TMP_DIR should be set to somewhere with plenty of space; a default /tmp with tmpfs is probably restricted to a couple of gigabytes; not enough for a build.
ELEMENTS_PATH will add the OpenStack specific elements
DIB_DEV_USER_* flags will create a devuser login with a password and sudo access. This is really important as it is most likely you'll boot up fairly broken the first time, and you need a way to log-in (this is not used in "production").
DISTRO in this case says to build a Fedora 23 based-image, but will vary depending on what you are trying to do.
disk-image-create finally creates the image. We are telling it to create a vhd based image, using fedora-minimal in this case. For configuration we are using simple-init, which uses the glean project to configure networking from a configuration-drive.
By default, this will install glean from pypi. However, adding
would modify the install to use the git source. This is handy if you have changes in there that are not released to pypi yet.
This goes and does its thing; it will take about 20 minutes. Depending on how far your platform diverges from the existing support, it will require a lot of work to get everything working so you can get an image out the other side. To see a rough example of what should be happening, see the logs of the official image builds that happen for a variety of platforms.
At some point, you should get a file image.vhd which is now ready to be deployed. The only reasonable way to do this is with shade. You can quickly grab this into the virtualenv we created before
pip install shade
Now you'll need to setup a clouds.yaml file to give yourself the permissions to upload the image. It should look something like
You should know your user-name and password (whatever you log into the website with), and when you login to Rackspace your project_id value is listed in the drop-down box labeled with your username as Account #. shade has no UI as such, so a simple script will do the upload.
cloud = shade.openstack_cloud(cloud='rax')
image = cloud.create_image('image-name', filename='image.vhd', wait=True)
Now wait -- this will also take a while. Even after upload it takes a fair while to process (you will see the shade debug output looping around some glance calls seeing if it is ready). If everything works, the script should return and you should be able to see the new image in the output of nova list-images.

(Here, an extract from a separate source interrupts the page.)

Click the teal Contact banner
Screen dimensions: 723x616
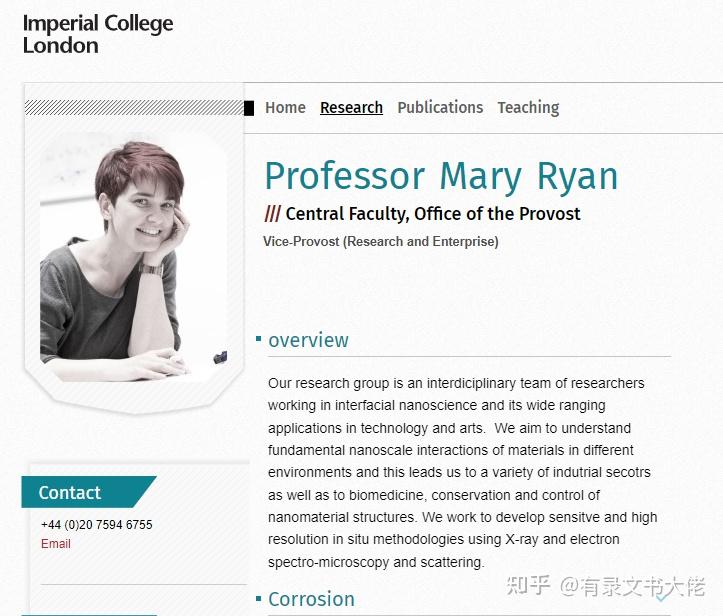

At this point, you're ready to try booting! One caveat is that the Rackspace web interface does not seem to give you the option to boot with a configuration drive available to the host, essential for simple-init to bring up the network. So boot via the API with something like
nova boot --flavor=2 --image=image-uuid --config-drive 1 test-image
This should build and boot your image! This will allow you to open a whole new door of debugging to get your image booting correctly.
You can now iterate by rebuilding/uploading/booting as required. Note these are pretty big images, and uploaded in broken-up swift files, so I find swift delete --all helpful to reset between builds (obviously, I have nothing else in swift that I want to keep). The Rackspace java-based console UI is rather annoying; it cuts itself off every time the host reboots. This makes it quite difficult to catch the early bootup, or modify grub options via the boot-loader, etc. You might need to fiddle timeout options, etc in the image build.
If you've managed to get your image booting and listening on the network, you're a good-deal of the way towards having your platform supported in upstream OpenStack CI. At this point, you likely want to peruse the nodepool configuration and get an official build happening here. Once that is up, you can start the process of adding jobs that use your platform to test!
Don't worry, there's plenty more that can go wrong from here -- but you're on the way! OpenStack infra is a very dynamic environment, which many changes in progress; so in general, #openstack-infra on freenode is going to be a great place to start looking for help.